Bei der Jahreszahl 1670 denkt man sofort an Baruch de Spinozas "Tractatus Theologico-Politicus", das Ur-Buch der neuzeitlichen Bibelkritik. Gibt es eine Beziehung zwischen radikaler Bibelkritik und dem neuen Atheismus? Man denkt auch an die Wende in den Naturwissenschaften um 1670, an Isaac Newtons berühmten Satz "Hypotheses non fingo" - ist der Atheismus eine Folge des naturwissenschaftlichen Denkens und der neuen Rationalität? In der Geschichtsschreibung des Atheismus kann man beide Vermutungen bestätigt finden, doch Winfried Schröder lehnt solche und ähnliche Kausalzusammenhänge streng ab: Von der Bibelkritik führe kein Weg zum Atheismus und das wissenschaftliche Weltbild der Atheisten sei "vormodern" und "reaktionär", ihnen hafte "der Ruch der wissenschaftlichen Unseriösität an".
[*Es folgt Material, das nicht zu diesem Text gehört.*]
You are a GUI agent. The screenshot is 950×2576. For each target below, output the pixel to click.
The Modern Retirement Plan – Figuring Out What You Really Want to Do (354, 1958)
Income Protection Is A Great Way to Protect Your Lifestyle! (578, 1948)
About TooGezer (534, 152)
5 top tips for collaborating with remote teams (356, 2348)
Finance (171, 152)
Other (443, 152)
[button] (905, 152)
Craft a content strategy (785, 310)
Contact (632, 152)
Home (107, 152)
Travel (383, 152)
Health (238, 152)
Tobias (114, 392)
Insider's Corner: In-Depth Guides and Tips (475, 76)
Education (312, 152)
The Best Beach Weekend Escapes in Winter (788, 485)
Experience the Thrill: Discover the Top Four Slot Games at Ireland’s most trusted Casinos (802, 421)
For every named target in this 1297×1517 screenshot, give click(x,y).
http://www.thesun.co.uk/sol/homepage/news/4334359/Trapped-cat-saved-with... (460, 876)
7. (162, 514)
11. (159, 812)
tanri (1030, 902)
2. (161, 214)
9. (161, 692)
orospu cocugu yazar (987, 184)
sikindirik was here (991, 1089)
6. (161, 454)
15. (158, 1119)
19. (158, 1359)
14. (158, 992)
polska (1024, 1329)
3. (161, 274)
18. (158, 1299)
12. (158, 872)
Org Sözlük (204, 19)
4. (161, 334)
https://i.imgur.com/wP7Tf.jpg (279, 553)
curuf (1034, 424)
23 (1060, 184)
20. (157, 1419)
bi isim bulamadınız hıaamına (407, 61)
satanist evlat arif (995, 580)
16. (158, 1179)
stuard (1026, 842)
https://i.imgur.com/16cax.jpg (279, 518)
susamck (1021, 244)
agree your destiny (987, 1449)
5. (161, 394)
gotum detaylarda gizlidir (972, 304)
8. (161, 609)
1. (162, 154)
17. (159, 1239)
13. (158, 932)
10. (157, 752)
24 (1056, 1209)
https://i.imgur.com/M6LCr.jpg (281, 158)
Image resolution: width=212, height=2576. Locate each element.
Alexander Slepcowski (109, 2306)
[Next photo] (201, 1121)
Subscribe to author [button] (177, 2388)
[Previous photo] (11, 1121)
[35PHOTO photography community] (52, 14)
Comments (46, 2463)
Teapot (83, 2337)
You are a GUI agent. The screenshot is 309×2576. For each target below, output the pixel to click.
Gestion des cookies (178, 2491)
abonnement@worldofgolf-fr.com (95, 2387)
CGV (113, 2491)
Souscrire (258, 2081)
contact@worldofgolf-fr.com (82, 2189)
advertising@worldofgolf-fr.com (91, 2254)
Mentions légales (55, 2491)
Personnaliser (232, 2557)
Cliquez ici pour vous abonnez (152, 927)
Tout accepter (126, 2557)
Mit diesen Thesen, die minutiös und scharf begründet werden, zerstört Schröder Legenden und ganze Forschungstraditionen. Für Hermann Ley ("Geschichte der Aufklärung und des Atheismus", ab 1966) und Fritz Mauthner ("Der Atheismus und seine Geschichte im Abendlande", ab 1920) bleibt nur noch ein müdes Lächeln, die neueren Arbeiten zum Atheismus (Ludger Honnefelder, Hartmut Zinser, Oswald Schemmer, Peter Gay und Michael Buckley) erscheinen als "Whig History", als Versuch also, Dokumente früherer Epochen zu Präfigurationen des modernen Liberalismus zu stilisieren.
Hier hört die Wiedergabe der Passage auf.